Tritate la cipolla e fatela soffriggere nell’olio. Aggiungete i pinoli e i passolini precedentemente ammollati in acqua calda, e dopo qualche minuto il pomodoro pelato e tagliato a tocchetti.
Salate, pepate e lasciate cuocere il pomodoro per qualche minuto, quindi aggiungete il pangrattato (circa 1 cucchiaio scarso per ogni fettina di carne).
Mescolate continuamente in modo che il pangrattato resti ben sgranato e non bruci. Lasciate tostare fino a quando la mollica non risulti ben dorata ma morbida. Togliete dal fuoco e aggiungete il caciocavallo tagliato a pezzettini piccolissimi.
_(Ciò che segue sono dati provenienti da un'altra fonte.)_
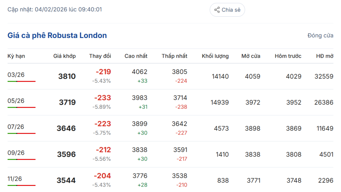The width and height of the screenshot is (341, 192).
Task: Click the HĐ mở column header
Action: coord(324,56)
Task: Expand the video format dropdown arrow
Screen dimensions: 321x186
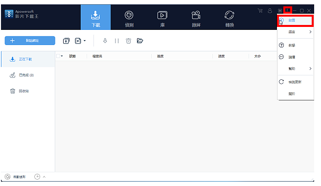Action: coord(85,41)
Disponete questo composto su ogni fetta di carne e arrotolatela come una piccola braciola.
Passate ogni involtino nell’olio e nel pangrattato e infilzateli 3 o 4 alla volta, negli spiedini alternandoli con foglie di alloro e spicchi di cipolla cruda.  
Arrostite gli involtini sulla graticola o in forno già caldo. In forno potete cuocerli sulla griglia del forno oppure in una teglia; in quest’ultimo caso aggiungete nella teglia delle patate tagliate a spicchi, già salate e pepate e irrorate il tutto con un filo d’olio.